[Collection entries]
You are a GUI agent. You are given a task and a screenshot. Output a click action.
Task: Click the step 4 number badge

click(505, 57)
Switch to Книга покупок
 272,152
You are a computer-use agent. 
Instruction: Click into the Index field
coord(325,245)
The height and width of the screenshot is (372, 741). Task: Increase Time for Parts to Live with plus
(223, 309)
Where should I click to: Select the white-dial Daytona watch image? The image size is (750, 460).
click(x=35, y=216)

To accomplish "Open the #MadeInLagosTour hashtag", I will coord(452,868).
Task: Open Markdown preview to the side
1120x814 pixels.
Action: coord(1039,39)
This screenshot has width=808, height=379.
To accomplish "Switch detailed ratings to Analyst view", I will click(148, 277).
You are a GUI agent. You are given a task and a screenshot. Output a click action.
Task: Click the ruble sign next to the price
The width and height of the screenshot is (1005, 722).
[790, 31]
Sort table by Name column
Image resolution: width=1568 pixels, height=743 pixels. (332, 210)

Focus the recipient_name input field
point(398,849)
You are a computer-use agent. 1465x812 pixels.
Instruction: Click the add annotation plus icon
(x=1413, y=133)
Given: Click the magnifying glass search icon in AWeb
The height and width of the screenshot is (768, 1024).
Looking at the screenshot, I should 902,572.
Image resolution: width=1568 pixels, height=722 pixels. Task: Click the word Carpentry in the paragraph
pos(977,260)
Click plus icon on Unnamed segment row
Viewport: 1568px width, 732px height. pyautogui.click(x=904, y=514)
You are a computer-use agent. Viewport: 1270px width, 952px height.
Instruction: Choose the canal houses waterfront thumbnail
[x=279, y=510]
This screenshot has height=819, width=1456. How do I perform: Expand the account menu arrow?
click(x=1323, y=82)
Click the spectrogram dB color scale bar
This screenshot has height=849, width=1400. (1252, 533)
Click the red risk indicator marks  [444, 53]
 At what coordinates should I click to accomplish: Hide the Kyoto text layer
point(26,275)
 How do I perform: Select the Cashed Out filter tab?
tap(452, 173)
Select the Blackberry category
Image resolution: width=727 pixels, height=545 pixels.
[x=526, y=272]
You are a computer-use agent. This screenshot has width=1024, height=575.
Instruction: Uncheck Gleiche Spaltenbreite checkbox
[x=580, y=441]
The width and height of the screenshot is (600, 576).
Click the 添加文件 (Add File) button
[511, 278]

Exercise prompt — Identify every line of the material above that contains the string "Instruction" and copy each of those lines in full. The match is case-sensitive.

Response to this exercise —
Instruction: Click into the Index field
Instruction: Click the add annotation plus icon
Instruction: Choose the canal houses waterfront thumbnail
Instruction: Uncheck Gleiche Spaltenbreite checkbox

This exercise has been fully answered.